PrioVR brings accurate, full-body motion control to games without a camera

[From Polygon; much more information including videos is available at PrioVR.com]

PrioVR at CES 2014

PrioVR brings accurate, full-body motion control to games without a camera

By Michael McWhertor on Jan 06, 2014

New gaming technology on display at CES frequently focuses on bridging the gap between virtual and physical reality. Unproven tech like VR headsets, force feedback vests and hands-free motion control are regularly on display, often in nascent, proof of concept form.

One of the more interesting attempts is PrioVR, a suit that enables full-body motion control in games without the use of a Kinect, glowing PlayStation Move wand or Razer Hydra-style base.

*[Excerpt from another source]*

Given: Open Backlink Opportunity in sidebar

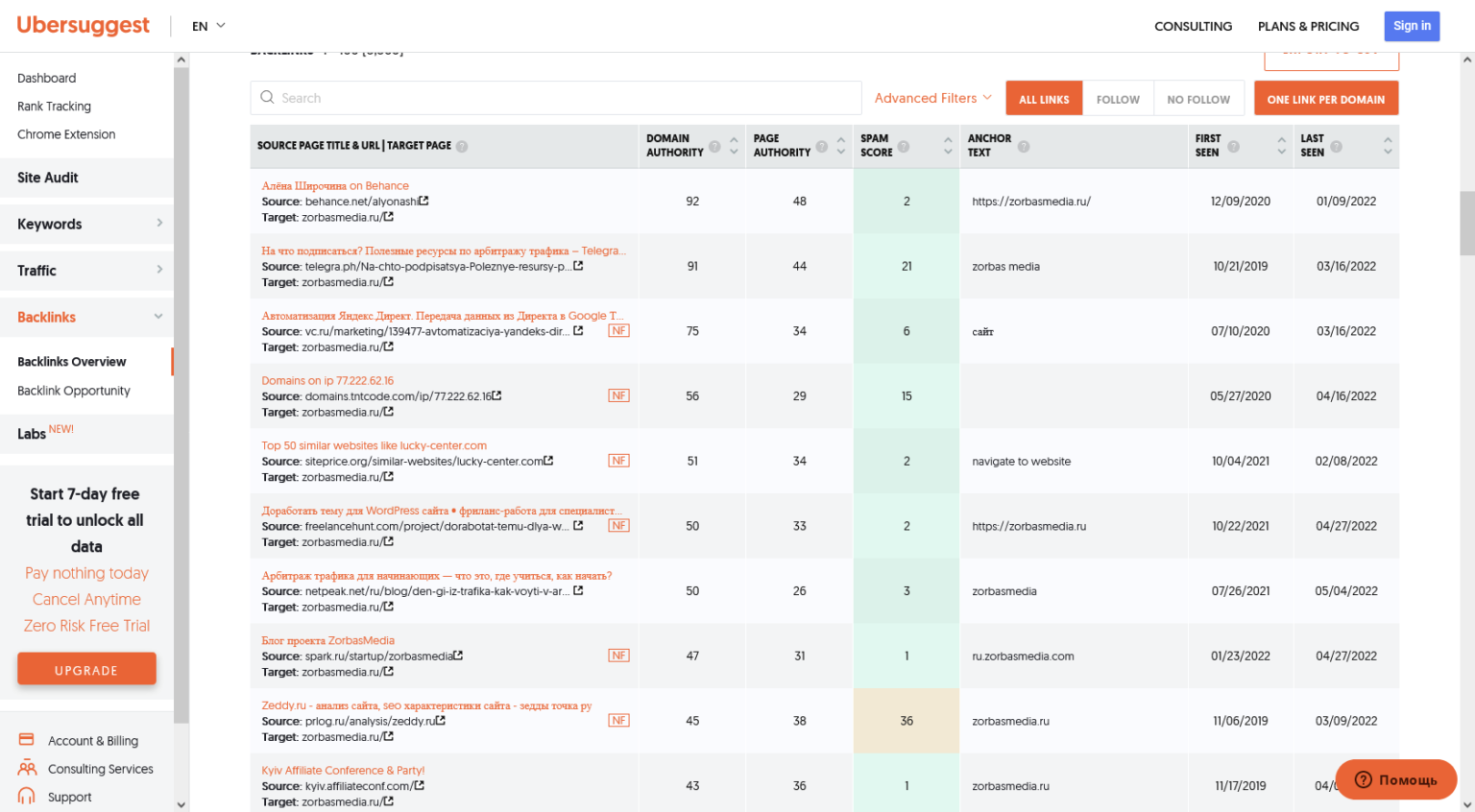Looking at the screenshot, I should click(x=74, y=391).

Instead of using a camera to track your position and movement, PrioVR relies on a series of inertial sensors worn on the head, torso, arms and — optionally — legs. PrioVR comes in three flavors: an upper body version that will cost less than $300 at retail, a full body version and a “pro” version with additional sensors that should come in at less than $400, the company says.

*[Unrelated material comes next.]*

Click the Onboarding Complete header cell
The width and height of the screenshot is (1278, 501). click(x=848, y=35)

At CES, PrioVR developer YEI Technology was showcasing the upper body version, playing a custom, Unity-based first-person shooter. With a pair of Wii Nunchuk controllers in each hand, used for movement and shooting, the company showed how precise the PrioVR controller can be in certain circumstances. Sniping and precision aiming, for example, appeared to work well; there’s little to no jittering, making headshots easy to pull off.

Movement with the PrioVR, as seen onscreen in the demo game, looked somewhat disjointed and awkward, but the effect was still impressive. While arms and hands may have displayed at unnatural angles onscreen, the precision of aiming was there. And because the system doesn’t require line of sight to determine your movements, PrioVR [can] track movements like lying prone and rolling onto your back to fire from a downed position. That kind of movement requires the full body version of the rig, naturally, but could lend games that support the feature a greater sense of immersion.

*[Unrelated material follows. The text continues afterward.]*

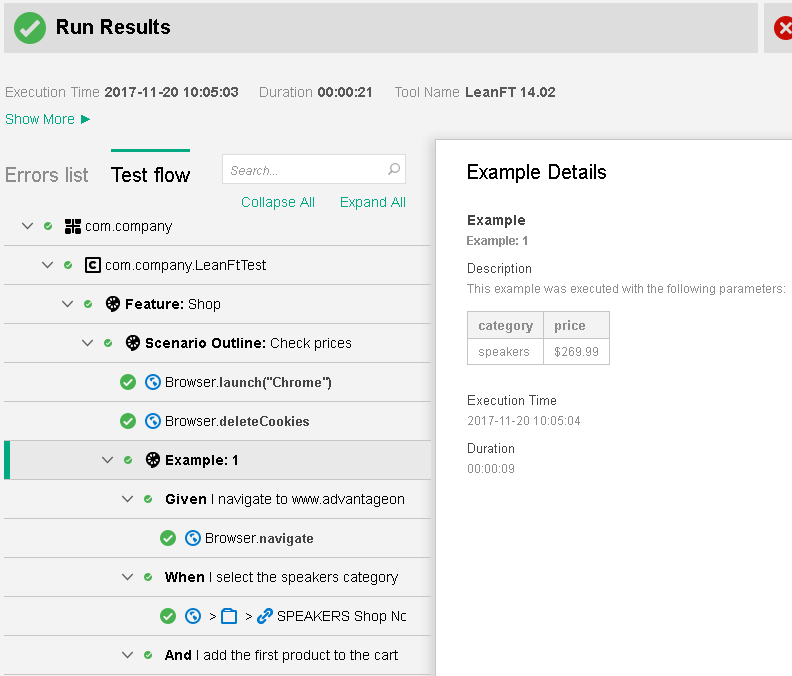Screen dimensions: 792x676
Task: Collapse the com.company tree node
Action: (28, 227)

The developer plans to show its motion control system at CES this week in tandem with an Oculus Rift VR headset. The company is planning to target PC gaming first, but is not ruling out console support.

YEI Technology tried unsuccessfully last October to crowdfund the PrioVR developer kit through Kickstarter. While that fundraising effort fell through, the company is giving it another shot. A second Kickstarter attempt will kick off in February, with the commercial version of the controller expected to ship sometime this summer.